Nello stesso giorno, un altro tribunale moscovita ha condannato Ivan Safronov, ex giornalista dei quotidiani Kommersant e Vedomosti specializzato in industria militare e aerospaziale, a 22 anni di carcere severo per «alto tradimento». Si tratta di una condanna terribile, pesantissima nonostante il Servizio federale di sicurezza russo (Fsb) non abbia presentato alcuna prova della colpevolezza del giornalista. Anzi, la testata Proekt ha pubblicato un’inchiesta che confronta i fatti di violazione del segreto di Stato che l’Fsb indica nell’atto d’accusa con i dati che si trovano in libero accesso: è bastata una ricerca in Internet per dimostrare che le accuse contro Safronov non reggono. Chiunque avrebbe potuto utilizzare le informazioni che lui aveva menzionano nei suoi articoli: erano accessibili a tutti. Inoltre, l’accusa non ha fornito alcuna prova dell’accesso del giornalista a informazioni segrete, meno che mai del fatto che le avesse passate a uno spionaggio estero, e che fosse stato pagato dai servizi segreti. L’atto d’accusa rappresenta la descrizione dell’intenso – e ottimo – lavoro giornalistico di Ivan Safronov, e delle operazioni illegali dell’Fsb che aveva iniziato a pedinarlo già nel 2014. In circostanze normali, questo caso avrebbe fatto scalpore e scandalo, il giornalista sarebbe stato scagionato con formula piena e quelli che l’hanno perseguitato violando la legge sarebbero stati puniti. Nella realtà in cui viviamo oggi, un tribunale condanna senza tentennamenti un innocente, e non possiamo mai sperare in una sentenza di innocenza. Basta vedere le statistiche della giustizia russa.
Nel corso dell’indagine Safronov e i suoi avvocati sono stati sottoposti a una pressione fortissima: il giornalista ha trascorso due anni nel carcere di Lefortovo senza poter vedere i familiari e senza poter nemmeno telefonare a sua madre, due suoi avvocati (Ivan Pavlov ed Evgeny Smirnov) sono stati costretti a lasciare la Russia dopo essere stati minacciati, il terzo, Dmitry Talantov, è finito a sua volta in prigione. Nonostante questo, Ivan Safronov non è sceso a patti con la coscienza e non ha firmato una «confessione», nonostante l’Fsb gli avesse offerto più volte di ammettere la colpa e di rivelare le sue fonti in cambio di una riduzione della pena. L’incredibile condanna a 22 anni è una vendetta, anche per la sua fermezza, per il rifiuto di collaborare.

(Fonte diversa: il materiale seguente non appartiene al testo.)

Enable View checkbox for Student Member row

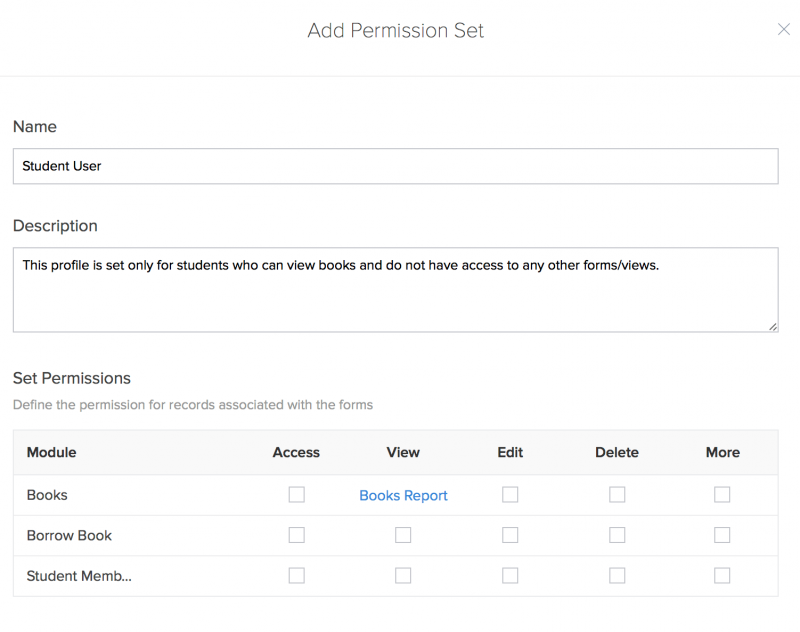pos(403,576)
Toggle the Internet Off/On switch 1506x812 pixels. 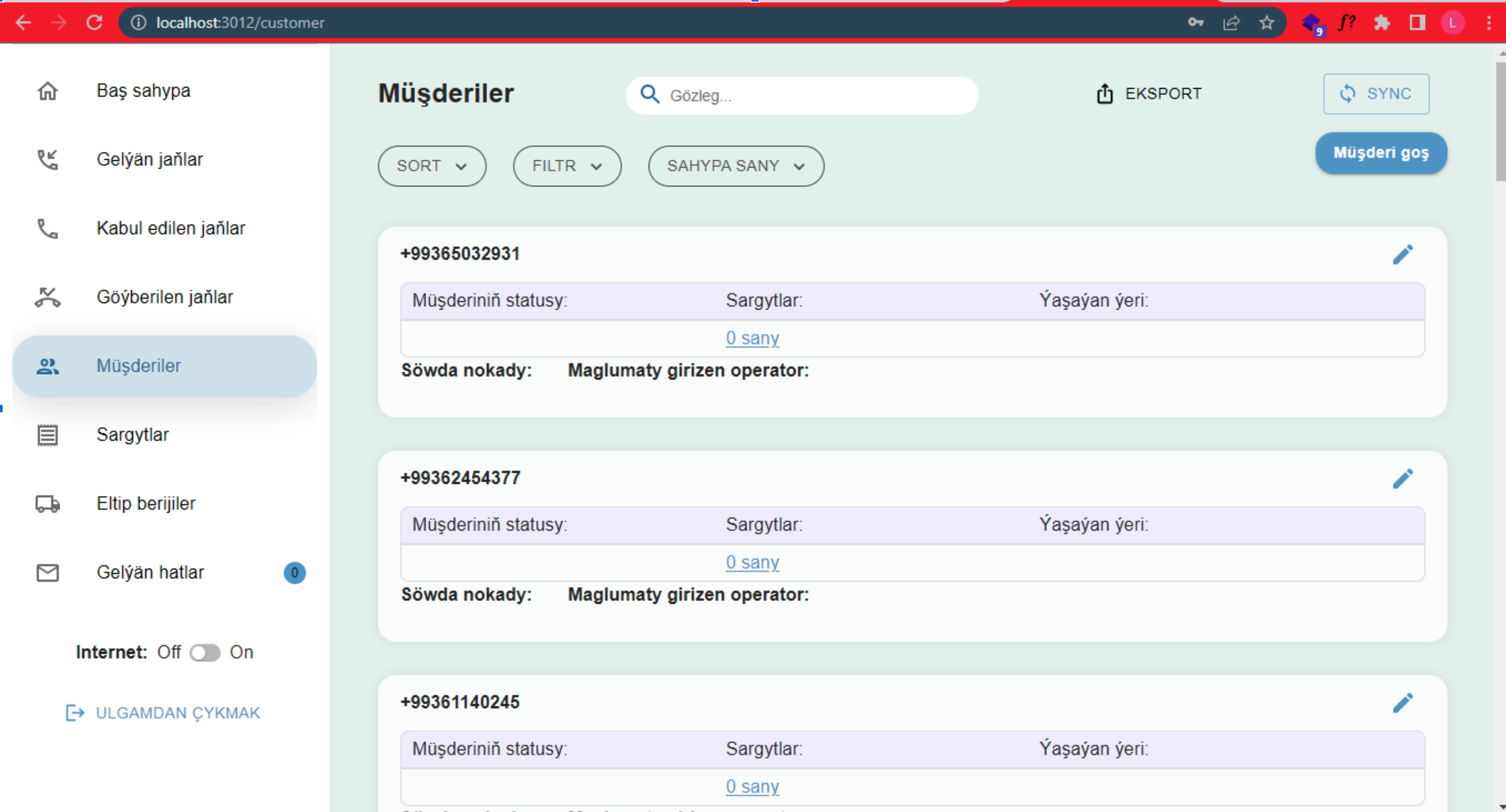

È evidente che Safronov non è stato perseguitato perché colpevole di «alto tradimento» – un’accusa che non trova nessuna conferma – ma per il suo lavoro giornalistico, per gli articoli che ha pubblicato senza chiedere il permesso al ministero della Difesa e al governo russo. Noi chiediamo di liberare immediatamente Ivan Safronov, di rivedere il suo caso con tutti i materiali della difesa, di cambiare i giudici prevenuti e di parte, e di incriminare i magistrati che hanno violato le regole durante l’indagine. Chiediamo a tutti i giornalisti, e a chiunque non sia indifferente, di esigere dalle autorità di reagire a queste richieste. Ivan Safronov deve venire scagionato. Il giornalismo non è un crimine.
Per quanto riguarda la Novaya Gazeta, essa non ha bisogno delle vostre carte. È viva, vive e continuerà a vivere. E continuerà a vivere anche quando questo potere, questi giudici e questi impiegati non ci saranno più. Lo spirito libero respira come e dove vuole.